Corned Beef & Cabbage in Mustard Sauce
Lectin Free recipe. Lovely and healthy (even with the corned beef)
Servings 2
Cost £7
Equipment
- 1 Large Frying Pan or Wok
Ingredients
For the Beef & Cabbage
- 1 can of corned beef
- 1 head of green cabbage cut into wedges
- 6-8 small red potatoes halved
- 4-5 carrots peeled and cut into chunks
- 1 large onion quartered
- 4-5 cloves of garlic minced
For the Mustard Sauce
- 1/2 cup Dijon mustard
- 2 tbsp honey
- 2 tbsp brown sugar optional
- 2 tbsp white vinegar
- 1/4 tsp ground black pepper
Instructions
- Start by opening the can of corned beef and carefully remove it from the can. It may come out in one piece or be in chunks, depending on the brand.
- In a large pot, add the cabbage, potatoes, carrots, onion, and minced garlic.
- Fill the pot with enough water to cover the vegetables, and bring it to a boil. Reduce the heat to a simmer and cook the vegetables for about 15-20 minutes or until they are tender.
- While the vegetables are cooking, you can prepare the mustard sauce. In a small bowl, combine the Dijon mustard, honey, brown sugar, white vinegar, and black pepper. Mix well to create a smooth sauce.

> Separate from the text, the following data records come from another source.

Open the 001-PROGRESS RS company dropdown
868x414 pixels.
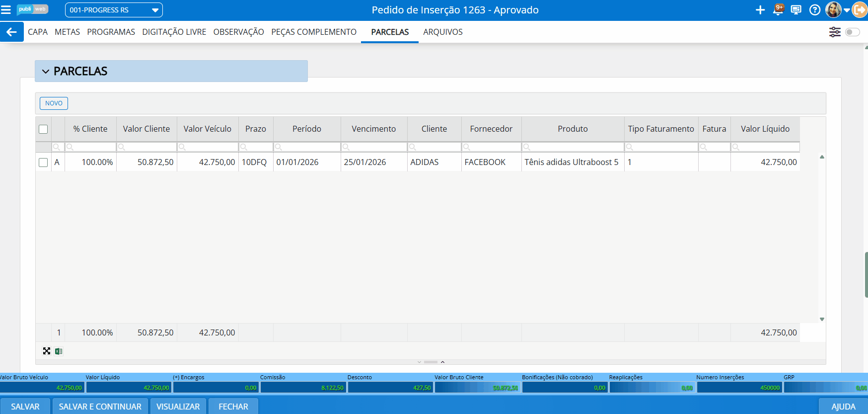click(x=113, y=10)
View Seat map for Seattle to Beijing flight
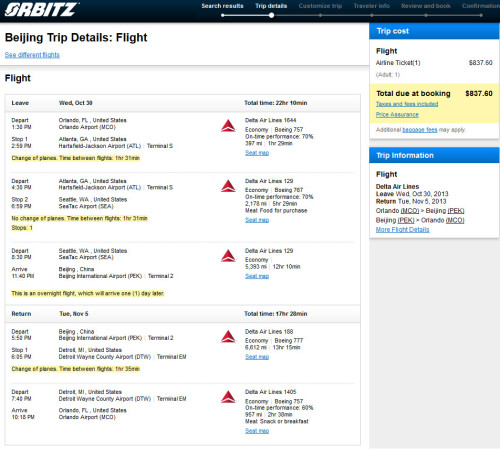The height and width of the screenshot is (449, 500). click(257, 276)
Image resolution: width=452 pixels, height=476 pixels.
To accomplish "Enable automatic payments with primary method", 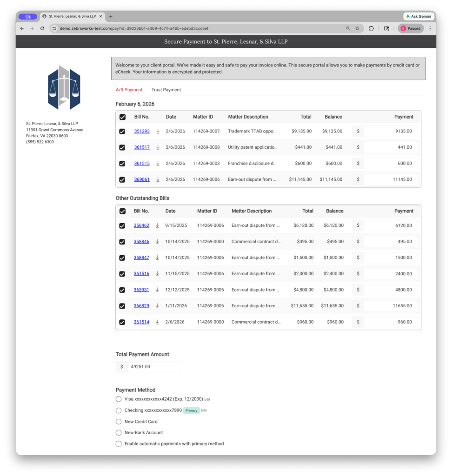I will (119, 444).
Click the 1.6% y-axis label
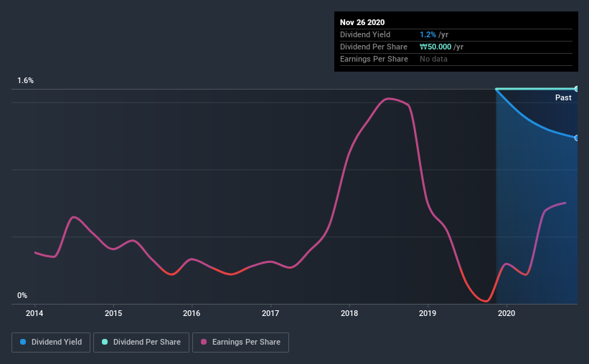Viewport: 589px width, 364px height. click(26, 81)
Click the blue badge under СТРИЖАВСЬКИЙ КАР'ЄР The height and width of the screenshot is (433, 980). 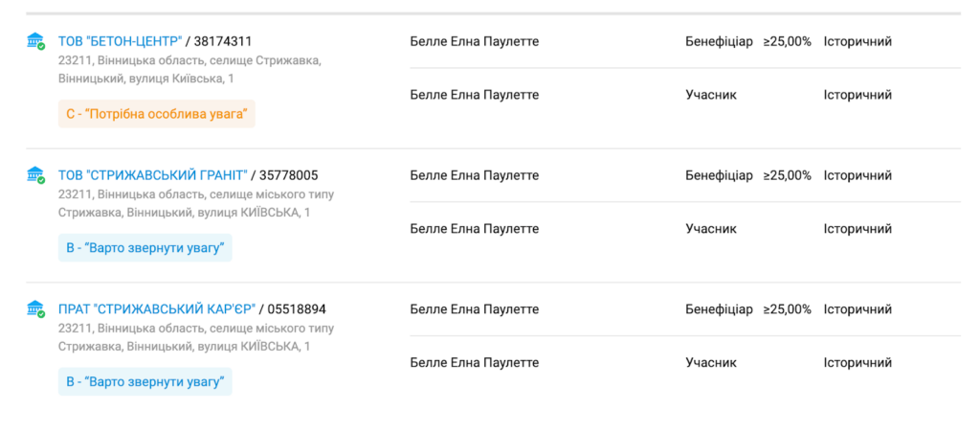click(x=145, y=382)
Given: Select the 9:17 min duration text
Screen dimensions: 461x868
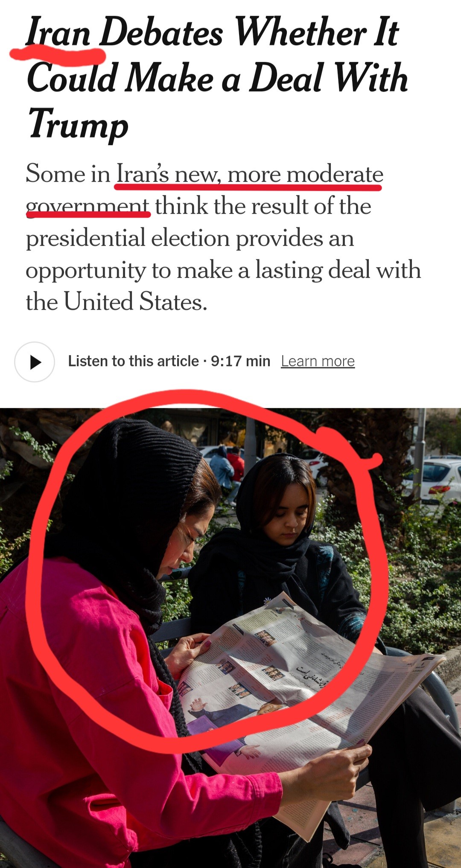Looking at the screenshot, I should (x=240, y=361).
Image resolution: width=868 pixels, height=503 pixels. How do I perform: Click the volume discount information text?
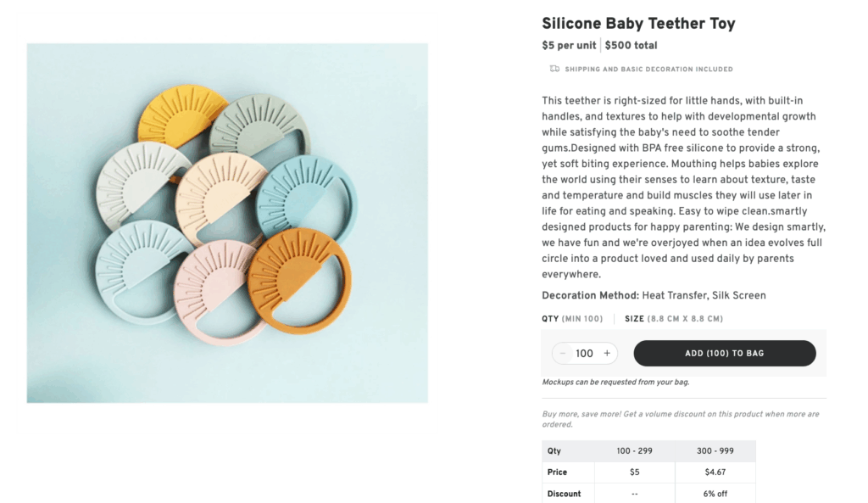click(x=680, y=418)
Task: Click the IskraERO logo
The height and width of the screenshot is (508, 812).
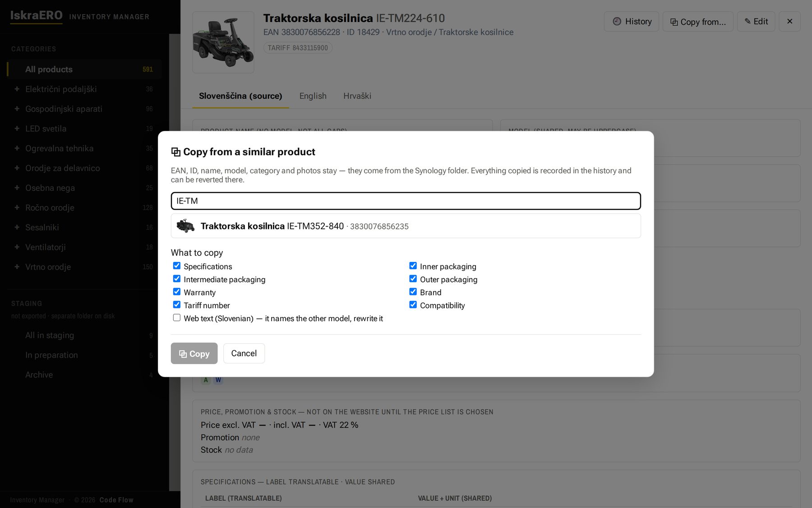Action: pos(36,15)
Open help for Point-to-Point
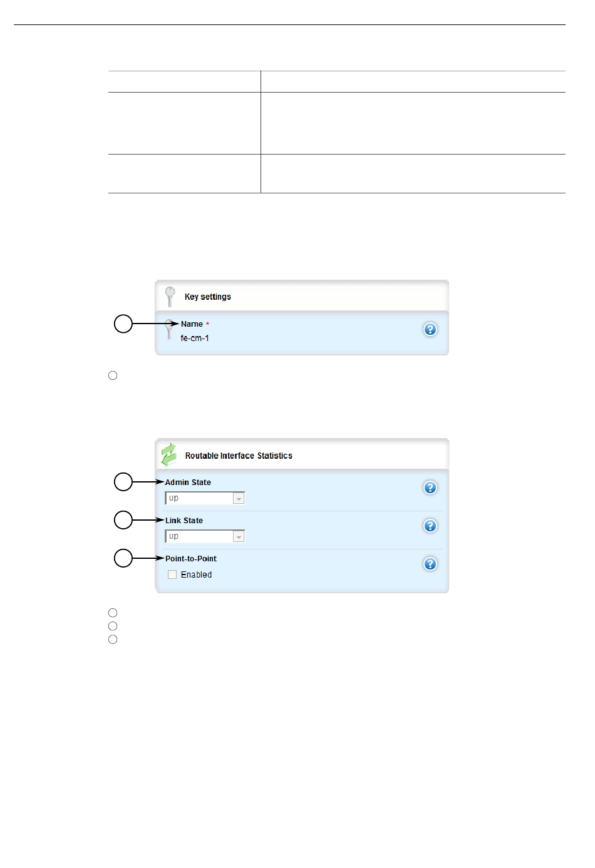Image resolution: width=595 pixels, height=868 pixels. click(x=430, y=564)
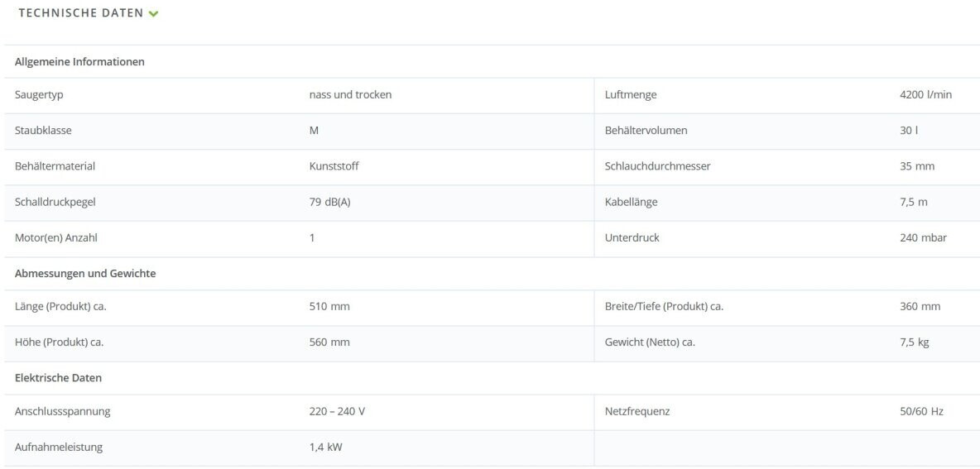Select the Allgemeine Informationen section header
This screenshot has height=469, width=980.
[79, 61]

- Once the vegetables are tender, add the canned corned beef to the pot. You can break it into chunks and mix it in with the vegetables. Allow the mixture to simmer for another 5-10 minutes to heat the corned beef thoroughly.
- Remove the pot from heat, and serve the corned beef and vegetable mixture on plates.
- Drizzle the mustard sauce over the corned beef and vegetables.